Warner said:
"They are shelling villages to the north of us—perhaps trenches, too. I don't know what troops we have there.
"Probably their cavalry screen has come into contact with ours, and I should say that we are retiring. But you can't tell yet."
"It's the invasion, then," said the Countess calmly.
"It's a raid, anyway."
"A raid on Ausone?"
"Probably. The railroad there is always important—much more so than the Ausone Fort. I'm afraid that fort doesn't amount to very much as fortifications are classed now."
The spectacle from the north terrace had become very disquieting. All the horizon was now obscured by smoke, and its dirty shadow dulled the distance and invaded the middle distance, hanging from west to east like a sooty veil suspended across land and sky. There was, however, nothing else to see, not a glimmer of flame, nothing stirring on the hill where, unseen, the Ausone Fort crouched above the green valley of the Récollette.

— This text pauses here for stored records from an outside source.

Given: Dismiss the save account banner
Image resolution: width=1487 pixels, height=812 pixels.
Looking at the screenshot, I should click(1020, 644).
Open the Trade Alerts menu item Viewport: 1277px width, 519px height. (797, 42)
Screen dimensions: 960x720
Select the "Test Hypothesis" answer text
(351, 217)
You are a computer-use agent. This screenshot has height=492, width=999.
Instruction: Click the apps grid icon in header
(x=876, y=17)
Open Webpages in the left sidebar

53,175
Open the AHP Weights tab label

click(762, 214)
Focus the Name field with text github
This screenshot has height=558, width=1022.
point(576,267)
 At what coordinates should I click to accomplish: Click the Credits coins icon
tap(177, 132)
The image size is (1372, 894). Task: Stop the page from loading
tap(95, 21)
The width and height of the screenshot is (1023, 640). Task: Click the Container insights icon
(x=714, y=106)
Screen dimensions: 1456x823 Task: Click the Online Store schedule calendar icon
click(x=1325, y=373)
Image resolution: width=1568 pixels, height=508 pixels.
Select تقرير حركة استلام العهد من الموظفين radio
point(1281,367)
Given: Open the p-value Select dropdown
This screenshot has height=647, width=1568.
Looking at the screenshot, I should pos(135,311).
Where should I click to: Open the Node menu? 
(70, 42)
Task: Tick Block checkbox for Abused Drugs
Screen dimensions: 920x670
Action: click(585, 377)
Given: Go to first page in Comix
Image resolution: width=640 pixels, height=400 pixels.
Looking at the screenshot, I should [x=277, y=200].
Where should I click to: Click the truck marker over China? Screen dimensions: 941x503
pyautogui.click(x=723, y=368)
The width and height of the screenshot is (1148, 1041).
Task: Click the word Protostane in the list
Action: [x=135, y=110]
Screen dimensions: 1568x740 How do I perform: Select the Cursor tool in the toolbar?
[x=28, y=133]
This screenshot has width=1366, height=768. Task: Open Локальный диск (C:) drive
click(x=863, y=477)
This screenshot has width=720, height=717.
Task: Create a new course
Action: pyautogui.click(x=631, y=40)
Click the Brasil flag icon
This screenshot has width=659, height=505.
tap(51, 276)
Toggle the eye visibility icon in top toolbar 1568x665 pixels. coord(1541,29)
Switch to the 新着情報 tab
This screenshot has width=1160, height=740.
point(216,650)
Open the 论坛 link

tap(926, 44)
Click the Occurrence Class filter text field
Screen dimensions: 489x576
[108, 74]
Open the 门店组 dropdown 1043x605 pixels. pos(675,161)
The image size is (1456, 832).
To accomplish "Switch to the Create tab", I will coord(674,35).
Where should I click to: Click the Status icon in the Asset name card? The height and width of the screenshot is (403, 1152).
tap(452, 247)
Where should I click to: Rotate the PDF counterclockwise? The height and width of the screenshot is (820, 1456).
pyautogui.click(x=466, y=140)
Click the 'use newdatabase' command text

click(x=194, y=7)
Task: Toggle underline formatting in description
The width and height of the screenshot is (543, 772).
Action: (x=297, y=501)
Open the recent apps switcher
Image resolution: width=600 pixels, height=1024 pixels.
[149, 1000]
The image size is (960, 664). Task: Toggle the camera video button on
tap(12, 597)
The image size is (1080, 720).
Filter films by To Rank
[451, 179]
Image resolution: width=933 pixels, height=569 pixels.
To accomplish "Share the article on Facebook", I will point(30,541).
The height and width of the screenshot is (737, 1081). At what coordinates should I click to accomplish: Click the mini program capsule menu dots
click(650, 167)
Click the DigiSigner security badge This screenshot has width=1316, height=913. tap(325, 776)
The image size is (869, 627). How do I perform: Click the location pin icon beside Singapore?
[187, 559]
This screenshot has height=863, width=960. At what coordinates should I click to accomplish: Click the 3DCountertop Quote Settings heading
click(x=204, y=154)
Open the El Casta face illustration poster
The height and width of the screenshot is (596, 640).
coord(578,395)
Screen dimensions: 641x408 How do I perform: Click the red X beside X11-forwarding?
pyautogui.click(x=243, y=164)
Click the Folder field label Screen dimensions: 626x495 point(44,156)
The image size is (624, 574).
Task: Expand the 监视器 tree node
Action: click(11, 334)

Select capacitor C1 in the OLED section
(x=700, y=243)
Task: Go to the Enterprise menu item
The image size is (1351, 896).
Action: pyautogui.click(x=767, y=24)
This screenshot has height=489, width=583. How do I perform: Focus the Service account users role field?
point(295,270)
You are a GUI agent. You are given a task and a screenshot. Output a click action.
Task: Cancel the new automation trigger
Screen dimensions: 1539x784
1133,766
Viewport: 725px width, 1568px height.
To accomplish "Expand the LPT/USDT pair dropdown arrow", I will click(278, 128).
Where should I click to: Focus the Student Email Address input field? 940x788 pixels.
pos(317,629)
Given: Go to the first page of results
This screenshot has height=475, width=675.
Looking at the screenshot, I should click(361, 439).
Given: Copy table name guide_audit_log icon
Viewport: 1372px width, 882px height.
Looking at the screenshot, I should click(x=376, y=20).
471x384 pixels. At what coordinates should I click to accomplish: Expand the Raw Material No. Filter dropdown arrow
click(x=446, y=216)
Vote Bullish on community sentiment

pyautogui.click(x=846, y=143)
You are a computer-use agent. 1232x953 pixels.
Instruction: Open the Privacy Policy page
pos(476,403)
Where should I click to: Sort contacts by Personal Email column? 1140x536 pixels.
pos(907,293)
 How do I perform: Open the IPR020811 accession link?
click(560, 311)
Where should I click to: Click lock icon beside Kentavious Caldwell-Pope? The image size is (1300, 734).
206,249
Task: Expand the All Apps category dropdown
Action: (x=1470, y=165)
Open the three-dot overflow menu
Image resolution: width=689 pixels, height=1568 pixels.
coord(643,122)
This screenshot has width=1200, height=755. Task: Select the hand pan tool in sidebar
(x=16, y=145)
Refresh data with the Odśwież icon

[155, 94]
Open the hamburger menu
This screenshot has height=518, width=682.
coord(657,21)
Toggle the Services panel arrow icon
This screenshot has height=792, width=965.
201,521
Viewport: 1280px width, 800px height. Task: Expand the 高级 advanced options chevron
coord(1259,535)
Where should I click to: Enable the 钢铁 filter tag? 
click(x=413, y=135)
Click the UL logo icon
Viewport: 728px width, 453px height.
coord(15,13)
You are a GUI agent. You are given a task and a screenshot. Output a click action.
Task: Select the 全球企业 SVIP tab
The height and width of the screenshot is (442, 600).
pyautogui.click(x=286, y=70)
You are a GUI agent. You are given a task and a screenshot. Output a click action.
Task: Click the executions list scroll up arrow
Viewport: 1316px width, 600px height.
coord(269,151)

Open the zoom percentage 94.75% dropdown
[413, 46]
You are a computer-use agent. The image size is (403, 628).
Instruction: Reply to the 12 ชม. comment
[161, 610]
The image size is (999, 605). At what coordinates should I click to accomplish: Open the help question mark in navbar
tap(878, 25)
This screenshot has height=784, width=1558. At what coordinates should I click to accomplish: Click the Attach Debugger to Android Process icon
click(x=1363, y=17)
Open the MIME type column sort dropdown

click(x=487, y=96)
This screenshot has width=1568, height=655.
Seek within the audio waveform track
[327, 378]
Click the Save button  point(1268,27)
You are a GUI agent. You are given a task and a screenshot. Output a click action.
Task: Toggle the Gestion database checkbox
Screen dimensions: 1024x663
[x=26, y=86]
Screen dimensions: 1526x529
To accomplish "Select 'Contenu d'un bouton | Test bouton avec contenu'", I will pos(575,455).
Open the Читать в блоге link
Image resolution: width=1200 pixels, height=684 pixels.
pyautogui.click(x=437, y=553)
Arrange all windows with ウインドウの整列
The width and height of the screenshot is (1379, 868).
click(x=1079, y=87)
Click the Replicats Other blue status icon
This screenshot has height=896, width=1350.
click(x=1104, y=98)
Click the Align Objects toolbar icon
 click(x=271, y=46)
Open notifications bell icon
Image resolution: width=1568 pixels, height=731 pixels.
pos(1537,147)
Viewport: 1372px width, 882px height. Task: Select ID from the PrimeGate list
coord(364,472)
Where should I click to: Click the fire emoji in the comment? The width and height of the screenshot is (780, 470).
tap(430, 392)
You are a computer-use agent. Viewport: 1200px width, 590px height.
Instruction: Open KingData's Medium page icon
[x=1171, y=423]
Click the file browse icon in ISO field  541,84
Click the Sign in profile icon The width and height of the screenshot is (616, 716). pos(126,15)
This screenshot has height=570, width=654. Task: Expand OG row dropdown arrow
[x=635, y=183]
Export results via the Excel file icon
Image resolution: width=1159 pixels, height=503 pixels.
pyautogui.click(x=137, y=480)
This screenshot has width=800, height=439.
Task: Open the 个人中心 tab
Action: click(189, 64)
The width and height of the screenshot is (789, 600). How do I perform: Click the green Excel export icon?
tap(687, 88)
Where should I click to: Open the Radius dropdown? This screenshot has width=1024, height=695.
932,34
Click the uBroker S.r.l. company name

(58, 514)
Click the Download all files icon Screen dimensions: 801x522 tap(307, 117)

But the deadened mutter of the cannonade continued unbroken along the horizon, never ceasing now, not even when the light wind changed.
Peggy's curiosity was satisfied; she had taken jealous possession of Philippa, with a side glance at Warner out of brown eyes not entirely devoid of malice, and the two were in the billiard room, which opened from the northern terrace, for the purpose of Philippa's education in the game of French billiards.
The Countess set her teacup aside and picked up her sewing.